| Selected excerpt |
══════════
January 10, 2006

Response to Tropical Storm Stan

In October 2005, tens of thousands of people throughout Central America lost their homes, livelihoods, and access to clean water when Tropical Storm Stan struck the region. Laurent Dedieu, Logistics Supervisor at Doctors Without Borders/Médecins Sans Frontières (MSF) in the United States, oversaw MSF's emergency assistance program in Guatemala's Chiquimulilla region, Santa Rosa department. Before finishing the project in mid-February 2006, MSF had distributed non-food items (NFIs) to thousands of families, dug new water wells, cleaned preexisting wells, and built homes for families who had lost everything.

Very rapidly, it became clear that the tropical storm had caused more floods than landslides. Los Esclavos River, for example, overflowed and 47 houses were destroyed. We assessed different options to help families that had lost their homes and decided to provide assistance even though this was in no way a typical activity for MSF.
-Laurent Dedieu

 

What needs did MSF address for people in Chiquimulilla
following Tropical Storm Stan?

 

A big part of the intervention was the distribution of non-food items, like hygiene kits because we were concerned about possible increases in cases of water- and vector-borne diseases. Overall MSF provided 5,000 kits to nearly 25,000 people in one month. We used a list of affected persons provided by the Ministry of Health and local authorities, with more than 3,000 people coming from emergency shelters, or Albergue. Later we identified an additional 1,900 families who were 'excluded' or marginalized, like migrant workers. They were not on the list but clearly needed assistance.
══════════
| Information shown |
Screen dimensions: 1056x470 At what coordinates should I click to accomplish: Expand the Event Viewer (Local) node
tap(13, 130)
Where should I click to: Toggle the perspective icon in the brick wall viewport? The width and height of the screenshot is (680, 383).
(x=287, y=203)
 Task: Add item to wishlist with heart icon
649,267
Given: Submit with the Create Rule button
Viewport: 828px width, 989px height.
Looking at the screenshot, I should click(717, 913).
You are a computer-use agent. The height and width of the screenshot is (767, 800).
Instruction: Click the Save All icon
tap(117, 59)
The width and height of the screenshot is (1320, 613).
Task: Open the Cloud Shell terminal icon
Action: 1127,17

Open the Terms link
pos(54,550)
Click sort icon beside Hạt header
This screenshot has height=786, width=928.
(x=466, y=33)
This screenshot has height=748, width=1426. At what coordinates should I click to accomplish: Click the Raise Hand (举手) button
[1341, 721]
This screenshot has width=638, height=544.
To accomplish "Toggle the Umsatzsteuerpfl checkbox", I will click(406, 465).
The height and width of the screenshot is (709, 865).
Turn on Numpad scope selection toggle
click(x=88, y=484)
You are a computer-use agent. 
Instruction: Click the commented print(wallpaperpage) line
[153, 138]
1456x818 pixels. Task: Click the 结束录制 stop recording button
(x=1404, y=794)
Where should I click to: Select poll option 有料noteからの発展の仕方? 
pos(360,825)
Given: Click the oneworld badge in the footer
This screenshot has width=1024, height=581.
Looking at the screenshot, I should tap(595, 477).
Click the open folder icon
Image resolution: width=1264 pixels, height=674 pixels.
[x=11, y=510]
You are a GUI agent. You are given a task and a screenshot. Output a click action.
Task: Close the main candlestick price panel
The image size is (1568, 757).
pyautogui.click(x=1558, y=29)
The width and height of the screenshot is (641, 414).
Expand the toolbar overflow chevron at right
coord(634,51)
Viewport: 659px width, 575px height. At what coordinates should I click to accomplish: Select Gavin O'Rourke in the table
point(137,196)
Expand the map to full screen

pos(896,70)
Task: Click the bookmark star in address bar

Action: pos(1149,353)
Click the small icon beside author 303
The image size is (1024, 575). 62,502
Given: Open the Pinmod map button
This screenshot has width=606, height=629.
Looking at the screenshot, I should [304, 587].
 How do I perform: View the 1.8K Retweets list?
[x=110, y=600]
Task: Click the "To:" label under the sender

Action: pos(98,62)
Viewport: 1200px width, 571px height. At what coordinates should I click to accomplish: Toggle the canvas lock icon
══════════
| Apply what you read |
A – Answer these questions from the Tropical Storm Stan article:
(i) How many houses were destroyed when Los Esclavos River overflowed?
(ii) How many kits did MSF provide, and to about how many people?
(iii) In which region and department did the MSF program Laurent Dedieu oversaw take place?
B – Transcribe the Tropical Storm Stan article from "Response to Tropical" to "had lost everything.".
C – Go on with the Tropical Storm Stan article from the point where it stops.
The items have no connection to the Tropical Storm Stan article.

| Answers for this exercise |
A –
(i) 47 houses were destroyed.
(ii) MSF provided 5,000 kits to nearly 25,000 people.
(iii) It took place in Guatemala's Chiquimulilla region, Santa Rosa department.

B –
Response to Tropical Storm Stan

In October 2005, tens of thousands of people throughout Central America lost their homes, livelihoods, and access to clean water when Tropical Storm Stan struck the region. Laurent Dedieu, Logistics Supervisor at Doctors Without Borders/Médecins Sans Frontières (MSF) in the United States, oversaw MSF's emergency assistance program in Guatemala's Chiquimulilla region, Santa Rosa department. Before finishing the project in mid-February 2006, MSF had distributed non-food items (NFIs) to thousands of families, dug new water wells, cleaned preexisting wells, and built homes for families who had lost everything.

C –
 

Kit contents:
— bucket and lid
— tooth brushes
— tooth paste
— combs
— soap
— womens' sanitary pads
— hand jugs
— washing powder
— towels
— chlorine tablets
— mosquito nets

 

We also provided mosquito nets during two rounds of distribution. The first round took place on November 15, with 9,500 nets distributed. This represents an average of three nets per families. In early January 2006, we did a second round with 6,000 nets.

Fortunately there were no increases in water- and vector-borne diseases. MSF did set up an epidemiological surveillance system, though, based on a network of eight health centers in the Chiquimulilla region to monitor Hepatitis A, malaria, Dengue fever, and diarrhea. We did not see a significant increase that would have justified further medical intervention by MSF.

 

What other problems did people face after the tropical storm?

 

Shelter and access to water were high on the list. A systematic study of water sources was essential to our response. In the emergency phase, MSF set up water trucking operations focusing on ensuring access to drinkable water at the eight health posts and at four other points. MSF also distributed chlorine tablets and conducted health education programs to teach people basic hygiene practices that can reduce the risk of water-borne diseases. People reacted positively to this education program. Later, we cleaned 50 wells and dug 33 new ones so people had more access to water. Other NGOs and the Ministry of Health took charge of cleaning existing wells, and some communities unfortunately were left without access to clean water. MSF tried to target people who were falling through the cracks of the aid response system

Very rapidly, it became clear that the tropical storm had caused more floods than landslides in the Santa Rosa department. Los Esclavos River, for example, overflowed and 47 houses were destroyed. We assessed different options to help families that had lost their homes and decided to provide assistance to these families even though this was in no way a typical activity for an emergency medical aid organization like MSF. You have to respond to needs, though, and we provided construction material, mainly wood, and cooking sets. In the end, our teams built 47 homes for these families who really had lost everything.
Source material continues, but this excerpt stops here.